A small slide show of great artworks

Teamlab Nature Art Sustainability

teamLab Planets, Tokyo © teamLab

Drawing on the Water Surface Created by the Dance of Koi and People – Infinity

A feast for the senses: Visitors walk across real water right in the middle of the museum. There are digital koi swimming on the surface of the water, which seems to extend into eternity, and their movement is influenced by the presence of people and other koi. When the fish collide with people, they transform into flowers and disperse. The swimming patterns of the koi leave graphic trails on the water’s surface. The principle is that the artwork is being digitally produced in real time and is neither pre-recorded nor stuck in a loop. The fascinating thing is that the interaction between the observer and the installation is continuously changing the artwork. Visual conditions can never be replicated and will therefore never be the same twice.

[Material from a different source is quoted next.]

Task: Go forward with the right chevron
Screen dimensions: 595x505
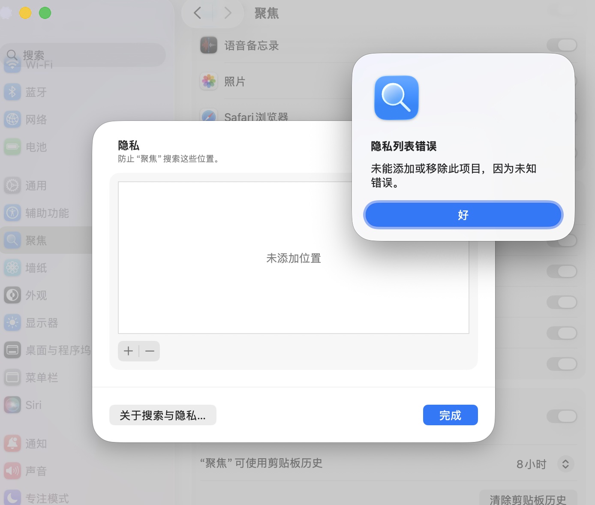Action: (x=228, y=13)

Teamlab Nature Art Sustainability Planet

teamLab Planets, Tokyo © teamLab

The Infinite Crystal Universe

Utilizing the same technique as in pointillism, which uses the accumulation of dots of color to create a picture, points of light are used here to create three-dimensional objects. The interactive artwork “The Infinite Crystal Universe” depicts the universe through accumulated points of light, which extend infinitely in all directions. Visitors can use their smartphones to select elements of the universe and throw them into the infinite crystal universe. Each element that is released in turn affects the other elements, which are also influenced by the presence of people in the space.

Teamlab Nature Art Sustainability Planet Tokyo

teamLab Planets, Tokyo © teamLab

Floating in the Falling Universe of Flowers

A seasonal year of flowers that bloom and change with time, while life spreads out into the universe. Flowers grow, bud, bloom, and in time, the petals fall, and the flowers wither and die. The cycle of birth and death continues for perpetuity. The visitors, who can sit or lie down in the space, can completely surrender to this process and eventually their bodies will seem like they are floating and dissolving into the artwork world.

A colorful, light-hearted display with a relevant message for the world

Even though on a sensual level it all looks wonderfully playful, captivating and magical – which is what makes it easily consumable for all age and educational groups and explains its unbelievable popularity with the general public – teamLab’s art, as we have learned, doesn’t just have an aesthetic or commercial purpose. Based on the premise that there are no clear boundaries between people, teamLab would like to give people who view its art an experience in which the relationship between the world and the self is borderless and continuous. Everyone and everything is interlinked in some way – this is the message that teamLab’s artworks convey. This is not just a highly relevant message at this moment in time, but the way in which teamLab implements and conveys its ideas also makes it incredibly appealing and effective.